Being a refugee does not make you a criminal, said Dr. Niran Pitakwatchara, from the National Human Rights Commission (NHRC).
Pitakwatchara was one of many academics to speak at “The Rohingya: Unwanted and Alone in Thailand” press conference hosted by the Burmese Rohingya Association in Thailand (BRAT) at the Student Christian Centre (SCC) in Bangkok.
Thousands of Rohingya Muslims have fled from persecution in Burma to Thailand, Malaysia and Indonesia over the past year. They paid smugglers to send them by sea route. Many have been nabbed by Thai authorities and detained in overcrowded temporary holding cells.
“I was concerned that the Rohingya refugees were being deprived of basic rights while under temporary care in Thailand,” Pitakwatchara said.
It’s time for the government to move the displaced refugees to temporary shelters until practical longer-term solutions are found, he said.
"Though Thailand is not a signatory (to the 1951 UN Refugee Convention), relevant ministries could actually expedite their authority in providing decent and appropriate shelters for these people, based on human rights principles in the Thai Constitution… There is adequate religious and community support for the Rohingya while they wait for appropriate durable solutions," Pitakwatchara said.
But “any local communities identified as sites for temporary shelters should be closely consulted before the Rohingya are relocated” he added.
The Thai immigration act allows authorities the discretionary power to move the refugees to a proper place outside of the immigration detention centers. It’s estimated that about 2000 Rohingya are being held in Thailand. At least 86 refugees recently escaped from a holding centre in southern Sadao district, according to police.
Decisions about policies regarding the detainment and treatment of Rohingya refuges need to be decided soon, said Saowanee Khomepatr, director of the Anti-Trafficking in Women and Children division of the Ministry of Social Development and Human Security. When these refugees are separated from their families for long periods the family may become disheartened. In some cases family members have been lured by gangsters to meet up with their families in Malaysia and Indonesia without knowing their relatives are actually being detained in Thailand.
Many Rohingya have fled their country following last year’s violence where human rights abuses at the hands of state authorities and extremist Rakhines has been reported to be ongoing. Those that have left have included many women and children who are particularly vulnerable to exploitation by the smugglers.

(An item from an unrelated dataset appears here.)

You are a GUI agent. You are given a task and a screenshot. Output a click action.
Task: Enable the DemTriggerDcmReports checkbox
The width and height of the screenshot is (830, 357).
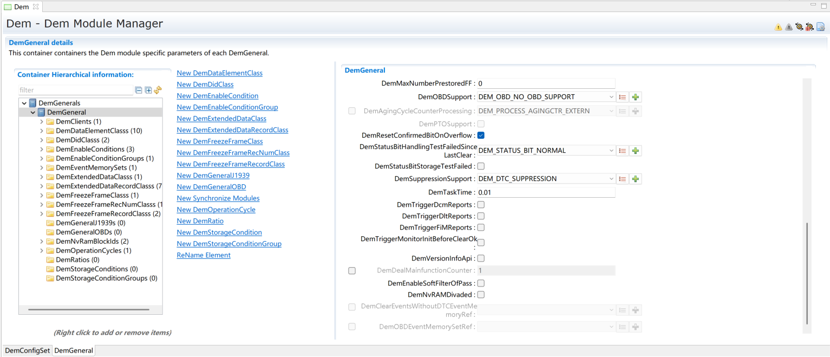click(x=481, y=205)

“The Yingluck Shinawatra government had promised not to deport the Rohingya against their will, while the previous Democrat administration allowed them to be quietly pushed back at the border. That is one positive policy development in this year,” said Sunai Phasuk, an advisor for Human Rights Watch.
However clear guidelines in dealing with illegal immigrants still needs to be firmly entrenched within Thai law, said Surapong Kongchuntuk, a member of the Human Rights Committee of the Lawyers Council of Thailand.
“Authorities should communicate and coordinate with Thai society to better accommodate the temporary stay of the Rohingya. The Thai government has prepared a set of policies on illegal immigrants, which include the Rohingya, but the National Security Council has dragged this out without launching specific measures," Kongchuntuk said.
Coastal and inland officials shouldn’t deport or push Rohingya refugees back to sea. Strict punishment needs to be given to trafficking syndicates, in particular the uniformed and civilian officials in their ranks, as a stern warning to the would be smugglers, Kongchuntuk said.
The influx of refugees into the neighboring countries has gone from just being a regional problem to becoming an international problem. In order to address it requires both a regional and international approach. If there is any hope of the Rohingya living a life in line with the universal declaration of human rights it will come from this, said U Maung Kyaw Nu, BRAT president
Rohingyas are not economic migrants. They are refugees compelled to flee their homes from an oppressive regime, he said. They should be categorized as such under the UN Convention of Refugee. The treatment of Rohingya by Thai authorities is clearly in violation of universal human rights. They are in need of protection and provision until a viable solution can be found.